» EXERCISE DETAILS: Each entry below should be output exactly, apart from its images.

=== Section Start ===

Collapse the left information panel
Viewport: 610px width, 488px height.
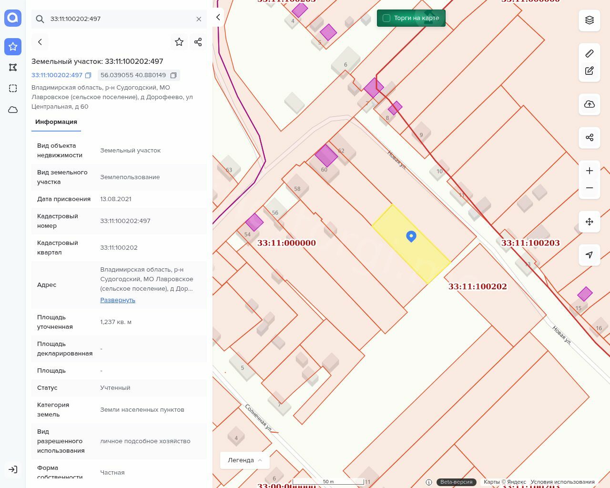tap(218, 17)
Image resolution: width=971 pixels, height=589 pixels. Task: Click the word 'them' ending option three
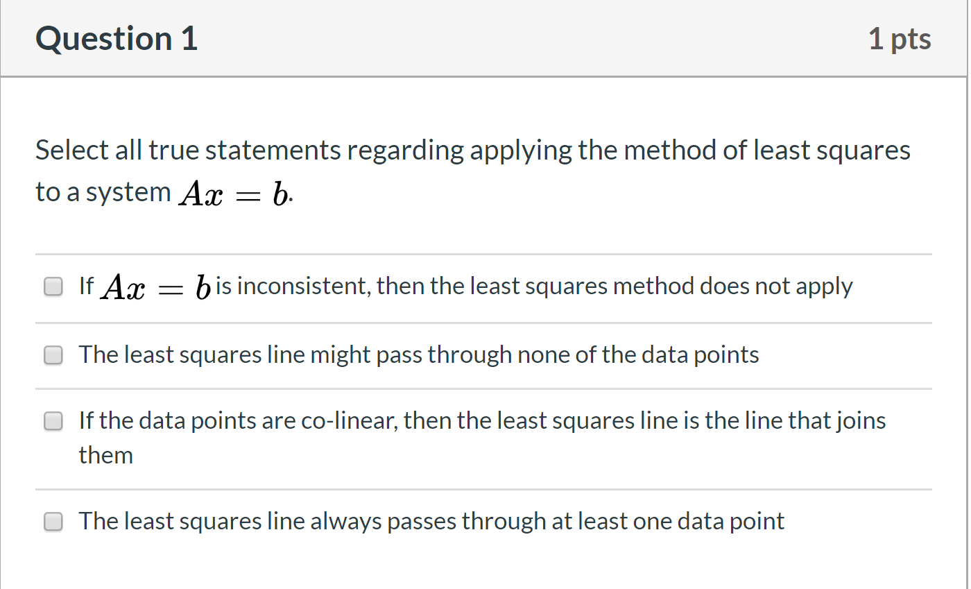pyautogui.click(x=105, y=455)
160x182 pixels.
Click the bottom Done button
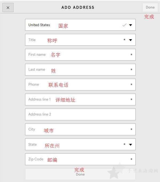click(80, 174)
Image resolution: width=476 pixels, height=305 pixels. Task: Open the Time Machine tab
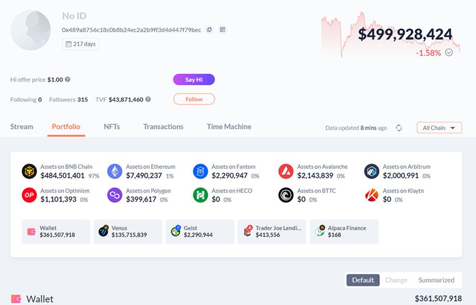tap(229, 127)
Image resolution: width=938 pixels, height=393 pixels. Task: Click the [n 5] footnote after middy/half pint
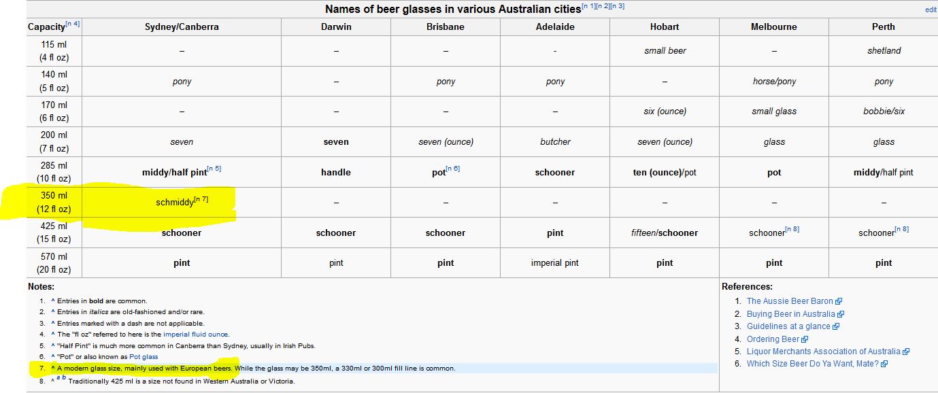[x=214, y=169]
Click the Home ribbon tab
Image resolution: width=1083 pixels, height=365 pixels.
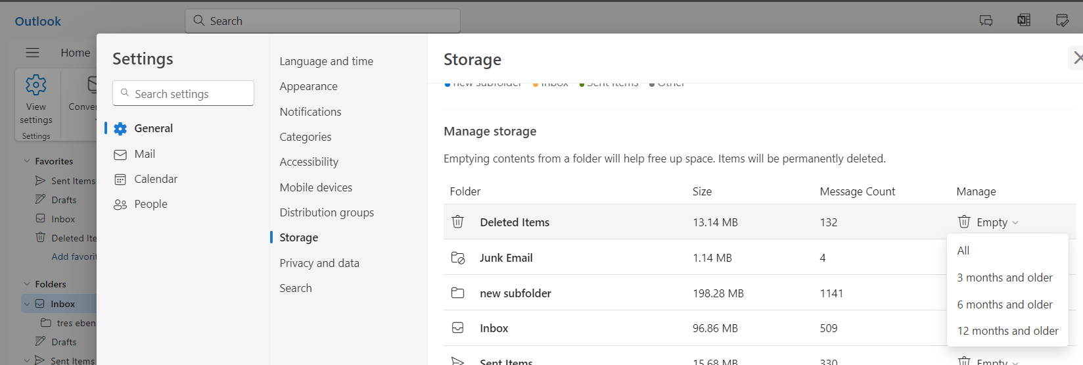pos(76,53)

=== Section End ===

» TASK RESPONSE:
Collapse the left information panel
Viewport: 610px width, 488px height.
tap(218, 17)
Image resolution: width=971 pixels, height=589 pixels. Task: Click the word 'them' ending option three
pyautogui.click(x=105, y=455)
160x182 pixels.
Click the bottom Done button
click(80, 174)
Image resolution: width=476 pixels, height=305 pixels. Task: Open the Time Machine tab
tap(229, 127)
Image resolution: width=938 pixels, height=393 pixels. Task: Click the [n 5] footnote after middy/half pint
[x=214, y=169]
Click the Home ribbon tab
Image resolution: width=1083 pixels, height=365 pixels.
pos(76,53)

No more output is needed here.